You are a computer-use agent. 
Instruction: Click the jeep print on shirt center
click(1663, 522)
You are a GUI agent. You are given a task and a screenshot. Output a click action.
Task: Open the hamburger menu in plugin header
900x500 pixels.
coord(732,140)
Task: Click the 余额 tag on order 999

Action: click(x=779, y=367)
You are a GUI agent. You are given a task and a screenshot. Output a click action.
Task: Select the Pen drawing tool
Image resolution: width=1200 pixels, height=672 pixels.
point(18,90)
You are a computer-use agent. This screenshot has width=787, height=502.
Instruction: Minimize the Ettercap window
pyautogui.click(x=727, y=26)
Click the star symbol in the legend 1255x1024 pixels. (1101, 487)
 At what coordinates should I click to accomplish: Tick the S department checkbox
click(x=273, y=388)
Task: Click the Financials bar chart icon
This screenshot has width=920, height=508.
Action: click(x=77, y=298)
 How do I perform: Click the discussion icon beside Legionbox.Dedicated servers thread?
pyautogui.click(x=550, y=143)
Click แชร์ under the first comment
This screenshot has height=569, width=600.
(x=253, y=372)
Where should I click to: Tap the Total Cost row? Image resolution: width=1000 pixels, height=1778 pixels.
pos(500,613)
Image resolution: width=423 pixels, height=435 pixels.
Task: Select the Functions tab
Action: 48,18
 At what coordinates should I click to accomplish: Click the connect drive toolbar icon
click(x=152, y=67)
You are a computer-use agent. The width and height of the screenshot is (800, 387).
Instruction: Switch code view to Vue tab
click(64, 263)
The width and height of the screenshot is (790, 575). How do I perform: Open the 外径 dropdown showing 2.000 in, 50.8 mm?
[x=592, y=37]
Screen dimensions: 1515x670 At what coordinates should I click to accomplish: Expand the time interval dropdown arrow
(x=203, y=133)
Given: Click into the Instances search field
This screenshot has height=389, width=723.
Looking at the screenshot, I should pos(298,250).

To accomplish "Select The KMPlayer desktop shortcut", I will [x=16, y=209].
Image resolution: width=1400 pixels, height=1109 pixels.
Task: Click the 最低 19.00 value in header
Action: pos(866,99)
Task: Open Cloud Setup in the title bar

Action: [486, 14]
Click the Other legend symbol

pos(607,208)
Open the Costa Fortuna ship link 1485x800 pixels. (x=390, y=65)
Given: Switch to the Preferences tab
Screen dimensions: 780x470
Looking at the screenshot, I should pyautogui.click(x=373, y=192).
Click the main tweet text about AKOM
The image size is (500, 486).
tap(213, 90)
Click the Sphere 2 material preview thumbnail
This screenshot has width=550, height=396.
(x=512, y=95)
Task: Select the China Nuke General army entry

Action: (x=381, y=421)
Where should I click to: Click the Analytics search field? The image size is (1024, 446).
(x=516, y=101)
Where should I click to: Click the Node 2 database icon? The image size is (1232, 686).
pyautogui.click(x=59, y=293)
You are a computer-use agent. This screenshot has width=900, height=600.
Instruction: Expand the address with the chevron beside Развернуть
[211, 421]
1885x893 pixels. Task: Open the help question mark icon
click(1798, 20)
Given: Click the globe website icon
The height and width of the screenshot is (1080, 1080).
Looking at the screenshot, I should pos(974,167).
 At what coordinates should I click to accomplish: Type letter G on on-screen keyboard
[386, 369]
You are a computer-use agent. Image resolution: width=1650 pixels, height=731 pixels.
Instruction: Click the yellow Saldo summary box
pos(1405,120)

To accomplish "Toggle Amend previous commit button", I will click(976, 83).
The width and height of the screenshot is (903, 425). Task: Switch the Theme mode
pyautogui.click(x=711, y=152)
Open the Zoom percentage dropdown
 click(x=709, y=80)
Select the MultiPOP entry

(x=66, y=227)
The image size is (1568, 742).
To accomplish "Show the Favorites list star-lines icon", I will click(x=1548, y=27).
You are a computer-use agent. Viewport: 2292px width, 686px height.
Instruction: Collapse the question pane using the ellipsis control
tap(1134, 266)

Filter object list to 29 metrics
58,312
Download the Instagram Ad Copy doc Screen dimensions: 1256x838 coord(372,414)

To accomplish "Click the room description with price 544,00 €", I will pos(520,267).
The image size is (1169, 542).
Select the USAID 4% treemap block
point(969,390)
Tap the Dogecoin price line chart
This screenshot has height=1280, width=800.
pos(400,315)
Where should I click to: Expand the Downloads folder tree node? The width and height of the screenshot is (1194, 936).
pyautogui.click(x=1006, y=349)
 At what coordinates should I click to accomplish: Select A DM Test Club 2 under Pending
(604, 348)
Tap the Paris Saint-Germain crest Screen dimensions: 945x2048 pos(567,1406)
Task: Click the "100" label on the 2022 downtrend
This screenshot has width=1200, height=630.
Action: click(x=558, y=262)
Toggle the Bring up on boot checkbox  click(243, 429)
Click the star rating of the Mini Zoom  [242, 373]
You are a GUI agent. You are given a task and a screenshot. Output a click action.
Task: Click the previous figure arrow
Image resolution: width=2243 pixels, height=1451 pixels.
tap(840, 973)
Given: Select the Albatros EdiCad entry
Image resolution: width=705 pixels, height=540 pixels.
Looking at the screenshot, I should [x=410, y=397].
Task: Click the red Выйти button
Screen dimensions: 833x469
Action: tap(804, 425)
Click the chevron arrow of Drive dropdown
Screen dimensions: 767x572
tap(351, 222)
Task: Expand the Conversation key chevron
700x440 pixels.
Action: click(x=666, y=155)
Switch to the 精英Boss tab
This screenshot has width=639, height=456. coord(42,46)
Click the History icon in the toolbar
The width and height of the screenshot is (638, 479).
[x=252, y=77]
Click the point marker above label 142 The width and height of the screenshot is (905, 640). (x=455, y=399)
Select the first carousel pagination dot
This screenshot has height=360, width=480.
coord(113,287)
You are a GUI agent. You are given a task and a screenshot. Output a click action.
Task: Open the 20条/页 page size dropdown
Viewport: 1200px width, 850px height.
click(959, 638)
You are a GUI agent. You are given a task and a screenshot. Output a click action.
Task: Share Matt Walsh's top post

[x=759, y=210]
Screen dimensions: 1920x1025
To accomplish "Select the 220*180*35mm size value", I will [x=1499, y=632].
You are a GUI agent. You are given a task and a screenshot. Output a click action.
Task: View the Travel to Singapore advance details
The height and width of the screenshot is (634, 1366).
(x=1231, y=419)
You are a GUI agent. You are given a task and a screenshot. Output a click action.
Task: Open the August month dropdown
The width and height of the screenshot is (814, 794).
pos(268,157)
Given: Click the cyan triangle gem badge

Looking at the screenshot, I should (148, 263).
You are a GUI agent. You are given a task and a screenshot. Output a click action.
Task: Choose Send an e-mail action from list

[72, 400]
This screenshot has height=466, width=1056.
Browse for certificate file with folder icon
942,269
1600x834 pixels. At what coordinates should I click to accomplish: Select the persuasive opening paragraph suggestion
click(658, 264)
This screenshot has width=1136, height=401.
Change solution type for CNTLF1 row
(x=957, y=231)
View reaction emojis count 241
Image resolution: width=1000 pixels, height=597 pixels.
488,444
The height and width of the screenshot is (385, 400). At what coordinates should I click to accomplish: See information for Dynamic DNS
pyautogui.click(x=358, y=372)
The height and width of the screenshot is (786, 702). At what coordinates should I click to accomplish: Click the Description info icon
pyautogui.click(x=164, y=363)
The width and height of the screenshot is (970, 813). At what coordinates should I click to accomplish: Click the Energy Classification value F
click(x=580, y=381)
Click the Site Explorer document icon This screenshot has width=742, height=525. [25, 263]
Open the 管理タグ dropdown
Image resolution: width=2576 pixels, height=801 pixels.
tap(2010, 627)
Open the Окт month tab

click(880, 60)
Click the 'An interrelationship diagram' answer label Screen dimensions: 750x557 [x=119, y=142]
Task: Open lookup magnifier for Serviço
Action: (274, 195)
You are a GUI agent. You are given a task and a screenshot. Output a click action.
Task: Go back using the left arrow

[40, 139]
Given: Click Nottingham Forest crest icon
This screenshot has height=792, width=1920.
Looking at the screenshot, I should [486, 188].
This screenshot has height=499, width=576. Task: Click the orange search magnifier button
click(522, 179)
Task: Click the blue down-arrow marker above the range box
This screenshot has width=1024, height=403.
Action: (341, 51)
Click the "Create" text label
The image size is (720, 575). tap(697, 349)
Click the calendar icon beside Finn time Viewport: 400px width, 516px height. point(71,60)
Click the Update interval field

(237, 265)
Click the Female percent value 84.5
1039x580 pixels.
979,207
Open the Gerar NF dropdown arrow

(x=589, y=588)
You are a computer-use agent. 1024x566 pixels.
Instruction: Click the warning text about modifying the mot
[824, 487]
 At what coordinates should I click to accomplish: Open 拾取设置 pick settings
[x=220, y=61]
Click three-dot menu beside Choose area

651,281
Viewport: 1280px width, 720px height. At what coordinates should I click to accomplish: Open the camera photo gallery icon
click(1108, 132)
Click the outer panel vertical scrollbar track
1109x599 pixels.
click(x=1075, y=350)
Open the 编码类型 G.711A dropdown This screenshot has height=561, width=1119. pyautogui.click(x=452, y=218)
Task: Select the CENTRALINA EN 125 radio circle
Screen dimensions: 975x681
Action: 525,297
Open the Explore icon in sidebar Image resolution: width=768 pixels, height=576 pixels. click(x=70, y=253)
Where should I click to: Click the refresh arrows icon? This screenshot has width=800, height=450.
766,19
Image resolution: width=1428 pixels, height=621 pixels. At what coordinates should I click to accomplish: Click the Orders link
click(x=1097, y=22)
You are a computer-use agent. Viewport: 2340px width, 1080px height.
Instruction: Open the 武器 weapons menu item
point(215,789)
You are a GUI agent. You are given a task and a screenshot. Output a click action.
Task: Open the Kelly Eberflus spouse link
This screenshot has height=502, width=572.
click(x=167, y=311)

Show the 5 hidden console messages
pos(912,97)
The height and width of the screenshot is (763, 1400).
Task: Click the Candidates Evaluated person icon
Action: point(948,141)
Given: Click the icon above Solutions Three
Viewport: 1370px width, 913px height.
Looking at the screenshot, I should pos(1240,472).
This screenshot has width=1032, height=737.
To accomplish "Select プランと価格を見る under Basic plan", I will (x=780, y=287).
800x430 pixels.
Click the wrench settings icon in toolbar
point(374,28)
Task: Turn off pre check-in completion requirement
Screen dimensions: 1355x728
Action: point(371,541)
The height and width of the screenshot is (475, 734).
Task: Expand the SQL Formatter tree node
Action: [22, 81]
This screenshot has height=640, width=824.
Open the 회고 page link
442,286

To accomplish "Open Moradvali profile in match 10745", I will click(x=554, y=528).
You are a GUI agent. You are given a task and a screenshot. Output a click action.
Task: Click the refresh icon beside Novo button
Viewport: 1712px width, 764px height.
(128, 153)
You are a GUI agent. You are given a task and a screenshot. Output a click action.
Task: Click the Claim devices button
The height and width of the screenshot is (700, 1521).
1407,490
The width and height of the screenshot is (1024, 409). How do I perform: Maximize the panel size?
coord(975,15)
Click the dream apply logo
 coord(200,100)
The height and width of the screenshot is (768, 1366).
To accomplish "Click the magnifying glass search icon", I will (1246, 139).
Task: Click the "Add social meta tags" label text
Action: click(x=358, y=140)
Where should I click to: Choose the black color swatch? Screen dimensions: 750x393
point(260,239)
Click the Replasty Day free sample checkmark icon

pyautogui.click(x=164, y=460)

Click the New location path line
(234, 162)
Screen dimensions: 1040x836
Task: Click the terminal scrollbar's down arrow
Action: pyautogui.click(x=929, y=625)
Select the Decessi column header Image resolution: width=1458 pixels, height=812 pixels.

========

**Task prompt**: Output exactly the leading lines of the data, up to and including the line marked by "has width=787, height=502.".

**Response below**:
You are a computer-use agent. 
Instruction: Click the jeep print on shirt center
click(1663, 522)
You are a GUI agent. You are given a task and a screenshot. Output a click action.
Task: Open the hamburger menu in plugin header
900x500 pixels.
coord(732,140)
Task: Click the 余额 tag on order 999

Action: click(x=779, y=367)
You are a GUI agent. You are given a task and a screenshot. Output a click action.
Task: Select the Pen drawing tool
Image resolution: width=1200 pixels, height=672 pixels.
point(18,90)
You are a computer-use agent. This screenshot has width=787, height=502.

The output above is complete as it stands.